Egal, ob vor dem Kölner Dom, im New Yorker Central Park oder an der Oper von Sydney: Überall laufen in diesen Tagen Menschen umher, rufen „Oh“ und „Ah“, richten ihre Handys auf Wesen, die niemand außer ihnen sieht, und haben unglaublichen Spaß. Der Grund erschließt sich beim Blick auf die Telefone: Auf deren Display tummeln sich plötzlich bunte Figuren, die durch die Bilder der echten Umgebung wuseln – Pokémon, virtuelle Comic-Monster, die die Spieler durch eifriges Tippen auf ihre Bildschirme fangen wollen.

Es ist ein globaler Hype ungekannten Ausmaßes. Nur gut zwei Wochen nach dem Start in den USA Anfang Juli hat die Monsterjagd Pokémon Go bereits Millionen Anhänger weltweit; das Spiel hat mehr aktive Nutzer als der Nachrichtendienst Twitter oder die Dating-App Tinder. Seine Fans verbringen mehr Zeit mit ihm als mit Facebook.

In welchem Land auch immer die Jagd auf die naiv-bunten Kobolde startet, dominiert sie die App-Charts. Der Kurs des Unterhaltungsriesen Nintendo stieg nach dem Start der Monster-App rasant an – dabei ist der japanische Konzern beim Rechtebesitzer Pokémon Company und dem Spieleentwickler Niantic nur Minderheitseigner.

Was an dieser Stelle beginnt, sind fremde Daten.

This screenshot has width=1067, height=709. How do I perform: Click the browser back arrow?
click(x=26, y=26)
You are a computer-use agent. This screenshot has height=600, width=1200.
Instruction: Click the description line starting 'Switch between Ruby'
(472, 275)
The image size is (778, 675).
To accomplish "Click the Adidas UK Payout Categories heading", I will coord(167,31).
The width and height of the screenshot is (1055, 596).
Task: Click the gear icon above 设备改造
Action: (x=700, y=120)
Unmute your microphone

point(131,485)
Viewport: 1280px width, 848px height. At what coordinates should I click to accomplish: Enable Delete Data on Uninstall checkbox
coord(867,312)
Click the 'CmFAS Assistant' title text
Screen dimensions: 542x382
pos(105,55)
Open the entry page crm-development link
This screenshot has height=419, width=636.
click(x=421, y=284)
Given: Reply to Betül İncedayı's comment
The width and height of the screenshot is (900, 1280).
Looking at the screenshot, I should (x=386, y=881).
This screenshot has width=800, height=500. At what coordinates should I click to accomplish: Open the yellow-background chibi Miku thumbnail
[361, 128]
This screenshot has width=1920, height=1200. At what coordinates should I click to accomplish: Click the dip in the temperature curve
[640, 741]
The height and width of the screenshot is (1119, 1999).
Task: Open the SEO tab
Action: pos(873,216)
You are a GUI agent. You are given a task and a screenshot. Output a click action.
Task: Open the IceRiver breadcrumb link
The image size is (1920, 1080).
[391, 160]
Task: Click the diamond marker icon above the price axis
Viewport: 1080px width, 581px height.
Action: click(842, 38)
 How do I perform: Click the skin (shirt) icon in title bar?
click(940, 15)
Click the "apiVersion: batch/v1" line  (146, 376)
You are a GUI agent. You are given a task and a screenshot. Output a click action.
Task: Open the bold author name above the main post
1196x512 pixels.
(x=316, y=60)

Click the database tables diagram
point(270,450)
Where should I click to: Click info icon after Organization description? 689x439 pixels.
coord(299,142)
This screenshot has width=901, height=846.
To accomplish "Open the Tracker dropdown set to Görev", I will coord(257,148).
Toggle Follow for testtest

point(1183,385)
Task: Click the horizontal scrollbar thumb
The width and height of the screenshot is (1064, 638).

Erst als das Nintendo-Management selbst die Erwartungen dämpfte und verkündete, dass Pokémon Go nur "begrenzten Einfluss" auf den Gewinn haben werde, brach der Höhenflug ab und der Aktienkurs ein.

„Pokémon Go“: Kleine Kampf-Monster erobern die Welt

Der Gaming-Coup ist weit mehr als ein ökonomischer Erfolg. Quasi huckepack macht er eine Technologie zum Massenphänomen, die sich – obwohl längst marktreif – bisher beim breiten Publikum nicht durchsetzen konnte: Augmented Reality (AR), zu Deutsch „erweiterte Realität“, die Verschmelzung realer Räume mit computergenerierten Welten. „Das Spiel ist ein Lehrstück, wie sich eine etablierte Marke innovative Technik zunutze machen kann“, sagt Harald Summa, Geschäftsführer beim Eco-Verband der Internetwirtschaft in Köln.

Vor allem aber ist der Siegeszug der digitalen Kobolde ein Musterbeispiel, wie sich Innovationen am Markt etablieren lassen. Letztlich sind es fünf Faktoren, die dem Produkt zum Durchbruch verholfen haben. Zum Pokémon-Prinzip verdichtet, sind sie zugleich ein universelles Innovationswerkzeug, auch für Unternehmen anderer Branchen: Wer die Regeln beherzigt oder ignoriert, entscheidet damit zugleich, ob seine Produkte ein Welthit werden – oder ein Megaflop.

1. Der Kunde will spielen

Erfolgreich wird nur, was Freude macht. Die Pokémon-Entwickler nutzen den Spaßfaktor musterhaft aus. Die niedlichen Comic-Figuren setzen auf die Wirkung des Kindchenschemas beim Spieler. Die Aufgabe, die Pixelhelden mit einem Ball abzuwerfen, überträgt das Prinzip beliebter Sportarten wie Völker- oder Brennball in die erweiterte Realität.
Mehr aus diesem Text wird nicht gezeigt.